The O’Neill cylinder is named after an American physicist and space scientist who sought to engage his students by getting them to think about big problems—space settlement, in particular. He also led symposiums where the concepts behind large, permanent space habitats—including the cylinder that bears his name—were hashed out.
The basic principle is fairly simple. Construct a cylinder at least half a kilometer in diameter so that it can be rotated at low speed and provide 1 g of artificial gravity all along the interior wall. Vary the length to the intended population size, up to thirty-five kilometers. Divide that wall into six equal segments, three of which are gigantic windows. Cap both ends to enclose the volume. Install three large mirrors to reflect natural sunlight through the windows, as needed. Pressurize the interior to one atmosphere and outfit the three habitable walls as you see fit. Unfortunately, the resources, on-orbit manufacturing techniques, and low-cost access to space required to complete such an ambitious megaengineering project did not come until long after Prof. O’Neill’s death. To his credit, the O’Neill habitat remains the most iconic symbol of transhumanity’s colonization of space and is only now being superseded by such advances as the Hamilton cylinder and bioengineered habitats. There is absolutely no mistaking an O’Neill cylinder.
Those that follow the original specifications are divided into three districts: high-density residential, industrial and commercial, and parks and agriculture. O’Neill colonies are intended to grow their own food, clean their own air, provide local opportunities for recreation, and perform work of value in a space economy. The immense structures are fabricated from metals and composites mined from asteroids, though some of the first colonies at the Earth-Luna Lagrange points made use of lunar materials. Many increase their internal surface area by forgoing the long window sections and providing lighting through end-cap mirrors, suntubes, or artificial means.
Some habitats solve the problem of keeping their mirrors pointed at the sun by connecting two counter-rotating cylinders and using the system as a momentum wheel. A slight imbalance in the counter-rotation is enough to induce a precession in the habitat’s orbit and keep the sunward ends pointed that direction continuously, with no propulsion required. This has the added benefit of doubling a given habitat’s living area. Single-cylinder habitats use a variety of attitude control measures, including tethered counterweights and electric thrusters.
From a security operations standpoint, O’Neill cylinders have similar considerations as Bernal spheresand Cole bubbles, with the exception that interior surface gravity does not change (except on the end caps). O’Neill cylinders are usually much larger, with significantly more landscape and airspace, making internal operations quite similar to standard ground-based operations.

Reagan Cylinders

The Jovian Republic has focused on what they proudly call the Reagan cylinder (and the rest of the solar system derisively dubs “sarcophagus” habs) as an alternative. Rather than fabricate a pressure shell from scratch, the Jovians capture an asteroid or moonlet and put it in a parking orbit. Miners then dig out a cavern of cylindrical shape and use the slag as ballast to stabilize the spin generated for artificial gravity.
From an engineering perspective, this is actually a clever idea. The thick rock, metal, or composite walls provide highly effective radiation protection and armor against outside attack. Excavating a chamber and sealing it is arguably easier, as well. The problem is that Jovian investment in environmental systems is minimal and their suspicion of nanotechnology and biosystems precludes use of advanced life support that would make the Reagan cylinders a pleasant place to live. Only the Junta’s elite on Solano are usually free of the pollution and sepsis that plagues the other Jovian colonies. Usually.
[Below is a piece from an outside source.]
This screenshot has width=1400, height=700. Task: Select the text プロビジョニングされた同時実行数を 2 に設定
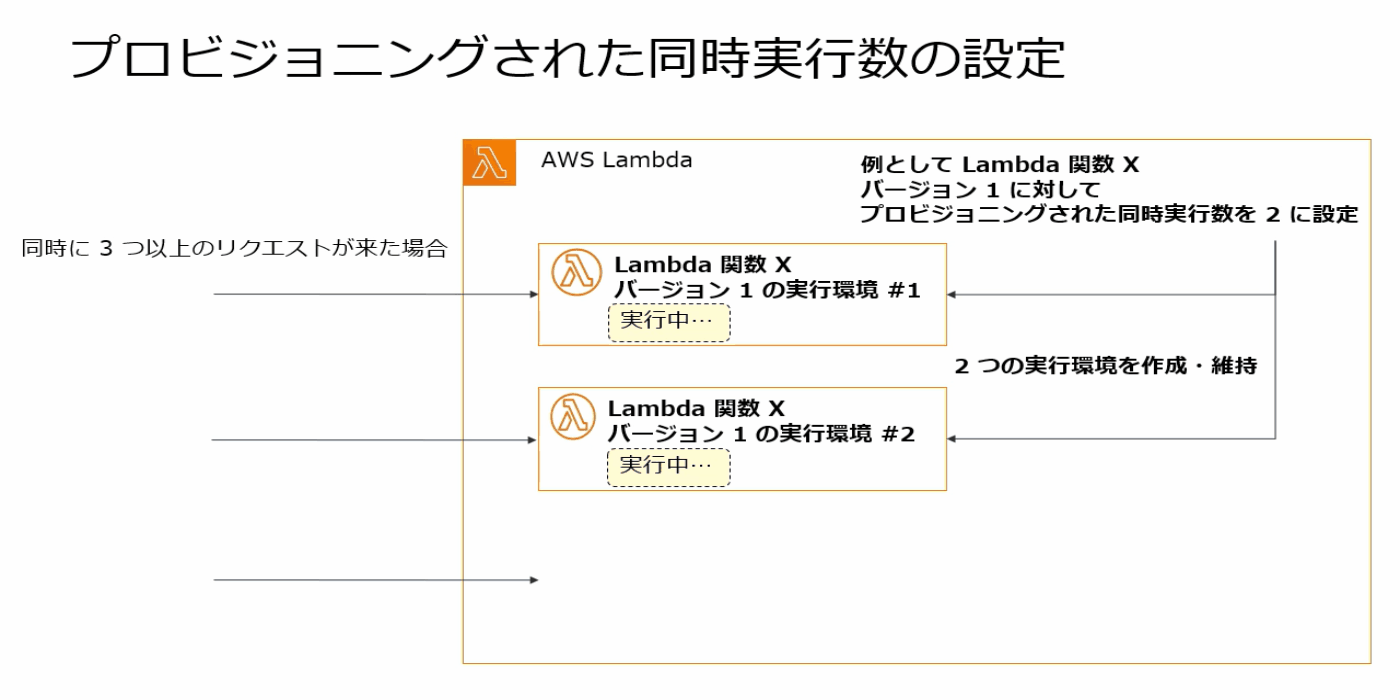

Solarchive Search: McKendree Cylinder

Before the Fall, there was talk of building a McKendree cylinder from long-chain carbon nanotubes. This habitat would dwarf even the most massive O’Neill cylinders at a diameter of 920 kilometers and a length of 4,600 kilometers. Even with three windows running the entire length, the habitable surface area would be comparable to the nation of Russia. With the pressure to provide more physical bodies and living space for infugees, some outer system groups are considering resurrecting the McKendree cylinder on a much smaller scale.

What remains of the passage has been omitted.